*** Supplied material ***

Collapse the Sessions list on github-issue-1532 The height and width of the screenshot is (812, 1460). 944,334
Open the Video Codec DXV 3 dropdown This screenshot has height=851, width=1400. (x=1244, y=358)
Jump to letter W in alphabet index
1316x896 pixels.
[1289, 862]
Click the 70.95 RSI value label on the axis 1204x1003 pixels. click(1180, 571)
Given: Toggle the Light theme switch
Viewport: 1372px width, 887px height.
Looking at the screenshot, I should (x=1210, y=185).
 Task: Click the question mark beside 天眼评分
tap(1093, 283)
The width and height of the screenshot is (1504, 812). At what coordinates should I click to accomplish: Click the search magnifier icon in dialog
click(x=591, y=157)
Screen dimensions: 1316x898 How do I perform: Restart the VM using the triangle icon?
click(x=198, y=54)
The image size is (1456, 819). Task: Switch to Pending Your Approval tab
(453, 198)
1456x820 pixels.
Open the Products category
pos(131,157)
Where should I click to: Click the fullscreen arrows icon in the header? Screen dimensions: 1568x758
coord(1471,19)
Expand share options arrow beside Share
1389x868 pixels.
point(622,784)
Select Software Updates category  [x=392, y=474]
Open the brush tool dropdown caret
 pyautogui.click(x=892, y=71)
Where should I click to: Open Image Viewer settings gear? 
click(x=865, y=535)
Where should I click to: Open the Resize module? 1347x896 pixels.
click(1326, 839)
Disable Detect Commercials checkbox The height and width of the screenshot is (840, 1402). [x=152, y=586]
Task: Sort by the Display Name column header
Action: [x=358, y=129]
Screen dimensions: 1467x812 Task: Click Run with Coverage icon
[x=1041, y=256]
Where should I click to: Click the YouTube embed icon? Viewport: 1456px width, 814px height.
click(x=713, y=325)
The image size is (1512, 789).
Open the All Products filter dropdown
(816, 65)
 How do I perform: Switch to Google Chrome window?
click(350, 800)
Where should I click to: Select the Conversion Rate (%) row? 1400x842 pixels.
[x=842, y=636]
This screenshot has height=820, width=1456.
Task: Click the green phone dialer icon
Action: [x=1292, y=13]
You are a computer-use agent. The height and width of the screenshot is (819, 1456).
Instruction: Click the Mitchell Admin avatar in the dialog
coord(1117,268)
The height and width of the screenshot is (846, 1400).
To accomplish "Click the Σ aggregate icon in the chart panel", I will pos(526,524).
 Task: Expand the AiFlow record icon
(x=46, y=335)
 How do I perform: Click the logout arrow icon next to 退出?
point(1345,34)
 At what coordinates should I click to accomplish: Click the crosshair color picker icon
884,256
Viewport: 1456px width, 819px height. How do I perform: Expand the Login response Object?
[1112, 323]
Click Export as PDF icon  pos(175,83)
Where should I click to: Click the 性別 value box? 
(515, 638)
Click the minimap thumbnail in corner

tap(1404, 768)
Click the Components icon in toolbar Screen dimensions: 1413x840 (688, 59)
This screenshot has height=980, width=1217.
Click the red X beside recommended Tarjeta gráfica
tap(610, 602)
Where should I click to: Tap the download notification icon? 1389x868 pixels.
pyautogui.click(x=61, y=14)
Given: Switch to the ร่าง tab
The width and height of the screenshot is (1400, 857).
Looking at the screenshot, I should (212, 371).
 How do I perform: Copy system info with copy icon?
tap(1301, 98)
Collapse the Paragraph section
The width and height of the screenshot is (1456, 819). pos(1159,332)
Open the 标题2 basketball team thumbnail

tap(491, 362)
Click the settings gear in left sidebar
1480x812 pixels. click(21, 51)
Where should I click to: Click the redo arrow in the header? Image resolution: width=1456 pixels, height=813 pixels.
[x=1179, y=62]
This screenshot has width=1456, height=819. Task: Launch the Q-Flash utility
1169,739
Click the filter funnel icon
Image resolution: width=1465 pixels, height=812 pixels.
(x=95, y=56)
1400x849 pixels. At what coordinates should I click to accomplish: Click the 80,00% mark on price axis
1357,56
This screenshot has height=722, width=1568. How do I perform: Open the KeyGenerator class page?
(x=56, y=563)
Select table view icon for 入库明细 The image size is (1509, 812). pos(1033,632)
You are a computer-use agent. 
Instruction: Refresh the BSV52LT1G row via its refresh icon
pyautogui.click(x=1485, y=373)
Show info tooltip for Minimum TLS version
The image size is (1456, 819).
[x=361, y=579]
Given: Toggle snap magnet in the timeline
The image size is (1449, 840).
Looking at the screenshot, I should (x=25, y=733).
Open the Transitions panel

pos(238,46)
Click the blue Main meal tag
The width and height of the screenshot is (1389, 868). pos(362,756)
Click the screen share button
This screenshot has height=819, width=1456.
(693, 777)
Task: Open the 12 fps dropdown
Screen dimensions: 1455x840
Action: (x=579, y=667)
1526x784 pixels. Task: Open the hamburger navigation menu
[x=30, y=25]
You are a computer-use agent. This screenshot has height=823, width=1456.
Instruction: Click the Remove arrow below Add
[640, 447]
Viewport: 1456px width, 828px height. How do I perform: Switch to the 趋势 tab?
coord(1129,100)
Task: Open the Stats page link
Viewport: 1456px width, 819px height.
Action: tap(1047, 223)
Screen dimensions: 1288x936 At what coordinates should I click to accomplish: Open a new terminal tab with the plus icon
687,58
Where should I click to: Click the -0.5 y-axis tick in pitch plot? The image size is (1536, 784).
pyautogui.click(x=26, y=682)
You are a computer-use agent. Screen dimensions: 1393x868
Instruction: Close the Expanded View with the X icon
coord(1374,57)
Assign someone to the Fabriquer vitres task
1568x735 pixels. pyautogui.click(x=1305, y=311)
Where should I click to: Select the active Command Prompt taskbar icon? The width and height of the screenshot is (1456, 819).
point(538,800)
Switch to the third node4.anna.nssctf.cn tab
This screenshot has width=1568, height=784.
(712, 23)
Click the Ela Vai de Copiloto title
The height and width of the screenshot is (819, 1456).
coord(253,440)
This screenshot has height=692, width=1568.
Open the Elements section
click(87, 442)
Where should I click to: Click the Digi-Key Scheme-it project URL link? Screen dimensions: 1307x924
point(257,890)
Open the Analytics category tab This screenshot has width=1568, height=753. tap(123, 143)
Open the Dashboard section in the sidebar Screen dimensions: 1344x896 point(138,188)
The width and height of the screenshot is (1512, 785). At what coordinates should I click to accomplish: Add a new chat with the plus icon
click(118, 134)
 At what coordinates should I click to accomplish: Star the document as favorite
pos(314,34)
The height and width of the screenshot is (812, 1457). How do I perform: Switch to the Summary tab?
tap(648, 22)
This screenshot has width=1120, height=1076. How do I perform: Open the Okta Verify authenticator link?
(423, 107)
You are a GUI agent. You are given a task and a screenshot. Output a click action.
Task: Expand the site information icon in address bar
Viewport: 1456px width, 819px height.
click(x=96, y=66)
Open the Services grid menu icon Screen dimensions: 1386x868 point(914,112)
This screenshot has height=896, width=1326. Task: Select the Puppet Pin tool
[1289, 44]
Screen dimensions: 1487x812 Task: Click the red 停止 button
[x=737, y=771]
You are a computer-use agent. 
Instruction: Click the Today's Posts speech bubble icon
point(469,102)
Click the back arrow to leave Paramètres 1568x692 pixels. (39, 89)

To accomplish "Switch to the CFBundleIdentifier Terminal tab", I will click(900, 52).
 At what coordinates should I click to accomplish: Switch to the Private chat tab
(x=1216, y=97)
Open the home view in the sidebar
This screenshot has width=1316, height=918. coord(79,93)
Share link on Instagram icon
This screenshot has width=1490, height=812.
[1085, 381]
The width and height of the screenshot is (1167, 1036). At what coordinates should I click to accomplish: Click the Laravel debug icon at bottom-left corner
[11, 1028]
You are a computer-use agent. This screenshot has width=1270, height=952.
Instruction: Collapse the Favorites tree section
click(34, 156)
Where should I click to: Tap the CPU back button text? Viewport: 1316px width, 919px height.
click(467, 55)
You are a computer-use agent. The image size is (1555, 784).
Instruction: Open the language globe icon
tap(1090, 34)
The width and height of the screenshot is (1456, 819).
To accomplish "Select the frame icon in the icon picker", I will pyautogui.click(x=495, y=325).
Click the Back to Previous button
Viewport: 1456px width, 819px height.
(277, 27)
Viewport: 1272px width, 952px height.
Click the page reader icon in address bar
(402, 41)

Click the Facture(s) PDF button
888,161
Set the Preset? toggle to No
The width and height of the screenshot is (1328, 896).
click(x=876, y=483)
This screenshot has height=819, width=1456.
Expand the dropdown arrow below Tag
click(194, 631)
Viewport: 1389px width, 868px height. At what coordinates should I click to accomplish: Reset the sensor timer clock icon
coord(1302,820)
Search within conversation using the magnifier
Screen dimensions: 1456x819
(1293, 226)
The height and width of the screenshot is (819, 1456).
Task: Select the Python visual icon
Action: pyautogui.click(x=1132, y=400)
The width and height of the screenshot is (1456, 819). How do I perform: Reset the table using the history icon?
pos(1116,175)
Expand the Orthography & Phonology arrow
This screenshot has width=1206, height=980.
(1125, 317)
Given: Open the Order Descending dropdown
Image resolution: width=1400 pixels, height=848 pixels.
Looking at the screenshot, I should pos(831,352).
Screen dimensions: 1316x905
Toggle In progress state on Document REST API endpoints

***

> Task instructions: In the listing above, find the line with "How do I perform: Switch to Google" and the line with "Click Export as", then reproduce both and every line between them exactly.

> Reply to the task:
 How do I perform: Switch to Google Chrome window?
click(350, 800)
Where should I click to: Select the Conversion Rate (%) row? 1400x842 pixels.
[x=842, y=636]
This screenshot has height=820, width=1456.
Task: Click the green phone dialer icon
Action: [x=1292, y=13]
You are a computer-use agent. The height and width of the screenshot is (819, 1456).
Instruction: Click the Mitchell Admin avatar in the dialog
coord(1117,268)
The height and width of the screenshot is (846, 1400).
To accomplish "Click the Σ aggregate icon in the chart panel", I will pos(526,524).
 Task: Expand the AiFlow record icon
(x=46, y=335)
 How do I perform: Click the logout arrow icon next to 退出?
point(1345,34)
 At what coordinates should I click to accomplish: Click the crosshair color picker icon
884,256
Viewport: 1456px width, 819px height. How do I perform: Expand the Login response Object?
[1112, 323]
Click Export as PDF icon  pos(175,83)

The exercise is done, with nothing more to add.